- **Collected data entries**:
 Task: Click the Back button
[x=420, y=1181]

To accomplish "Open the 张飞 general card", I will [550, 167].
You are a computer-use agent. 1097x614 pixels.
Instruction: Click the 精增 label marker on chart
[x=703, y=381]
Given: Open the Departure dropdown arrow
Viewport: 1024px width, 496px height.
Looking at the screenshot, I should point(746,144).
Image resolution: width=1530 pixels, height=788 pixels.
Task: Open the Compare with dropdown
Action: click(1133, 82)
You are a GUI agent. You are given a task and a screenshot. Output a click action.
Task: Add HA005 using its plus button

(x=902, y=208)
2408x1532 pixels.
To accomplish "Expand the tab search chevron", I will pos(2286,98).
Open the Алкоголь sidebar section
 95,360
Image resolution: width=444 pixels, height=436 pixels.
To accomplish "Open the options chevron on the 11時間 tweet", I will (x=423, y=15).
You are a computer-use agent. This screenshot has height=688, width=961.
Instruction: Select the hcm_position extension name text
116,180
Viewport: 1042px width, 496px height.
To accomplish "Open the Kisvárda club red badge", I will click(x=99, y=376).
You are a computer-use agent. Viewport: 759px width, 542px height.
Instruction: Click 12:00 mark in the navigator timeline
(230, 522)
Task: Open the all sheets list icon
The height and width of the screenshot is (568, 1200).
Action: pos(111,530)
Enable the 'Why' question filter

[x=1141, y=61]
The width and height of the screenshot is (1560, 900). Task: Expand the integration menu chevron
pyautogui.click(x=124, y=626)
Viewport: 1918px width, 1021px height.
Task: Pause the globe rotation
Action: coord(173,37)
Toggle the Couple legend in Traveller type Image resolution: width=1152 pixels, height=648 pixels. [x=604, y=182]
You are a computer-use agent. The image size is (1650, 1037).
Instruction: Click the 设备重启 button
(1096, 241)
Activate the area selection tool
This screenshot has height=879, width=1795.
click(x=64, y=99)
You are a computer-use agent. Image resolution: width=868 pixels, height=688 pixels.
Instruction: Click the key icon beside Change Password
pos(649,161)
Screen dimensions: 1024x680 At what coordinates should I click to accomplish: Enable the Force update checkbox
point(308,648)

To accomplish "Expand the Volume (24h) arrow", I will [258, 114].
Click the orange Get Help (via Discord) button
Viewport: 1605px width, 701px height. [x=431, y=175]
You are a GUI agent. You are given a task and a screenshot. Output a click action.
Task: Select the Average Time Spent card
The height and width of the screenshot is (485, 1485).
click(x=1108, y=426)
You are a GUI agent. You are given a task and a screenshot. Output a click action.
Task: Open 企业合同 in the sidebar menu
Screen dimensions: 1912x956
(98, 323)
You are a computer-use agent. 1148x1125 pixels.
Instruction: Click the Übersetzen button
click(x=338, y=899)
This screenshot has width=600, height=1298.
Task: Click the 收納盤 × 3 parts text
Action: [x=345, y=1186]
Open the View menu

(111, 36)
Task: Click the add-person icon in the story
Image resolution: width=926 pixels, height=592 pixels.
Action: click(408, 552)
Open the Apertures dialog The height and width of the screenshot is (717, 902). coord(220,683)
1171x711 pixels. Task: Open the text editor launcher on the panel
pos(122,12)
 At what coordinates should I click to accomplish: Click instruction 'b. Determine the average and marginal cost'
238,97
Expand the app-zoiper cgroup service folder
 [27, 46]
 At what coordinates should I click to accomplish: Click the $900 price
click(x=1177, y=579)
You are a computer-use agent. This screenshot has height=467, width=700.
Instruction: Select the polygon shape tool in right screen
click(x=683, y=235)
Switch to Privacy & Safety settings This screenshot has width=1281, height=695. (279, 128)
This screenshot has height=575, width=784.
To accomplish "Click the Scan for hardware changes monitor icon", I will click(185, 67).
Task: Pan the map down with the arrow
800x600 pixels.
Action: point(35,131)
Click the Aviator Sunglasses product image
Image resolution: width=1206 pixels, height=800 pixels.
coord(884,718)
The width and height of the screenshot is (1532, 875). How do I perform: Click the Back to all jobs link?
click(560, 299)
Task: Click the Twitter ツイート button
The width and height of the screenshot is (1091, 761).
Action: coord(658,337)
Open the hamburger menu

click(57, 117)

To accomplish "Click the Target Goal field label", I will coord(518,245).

- **PROBLEM**:
Search the data above and return each line in which "agent" occurs.

- **RESULT FOR THIS EXERCISE**:
You are a computer-use agent. 1097x614 pixels.
You are a GUI agent. You are given a task and a screenshot. Output a click action.
You are a computer-use agent. This screenshot has height=688, width=961.
You are a computer-use agent. Viewport: 759px width, 542px height.
You are a computer-use agent. The image size is (1650, 1037).
You are a computer-use agent. Image resolution: width=868 pixels, height=688 pixels.
You are a GUI agent. You are given a task and a screenshot. Output a click action.
You are a GUI agent. You are given a task and a screenshot. Output a click action.
You are a computer-use agent. 1148x1125 pixels.
You are a computer-use agent. This screenshot has height=467, width=700.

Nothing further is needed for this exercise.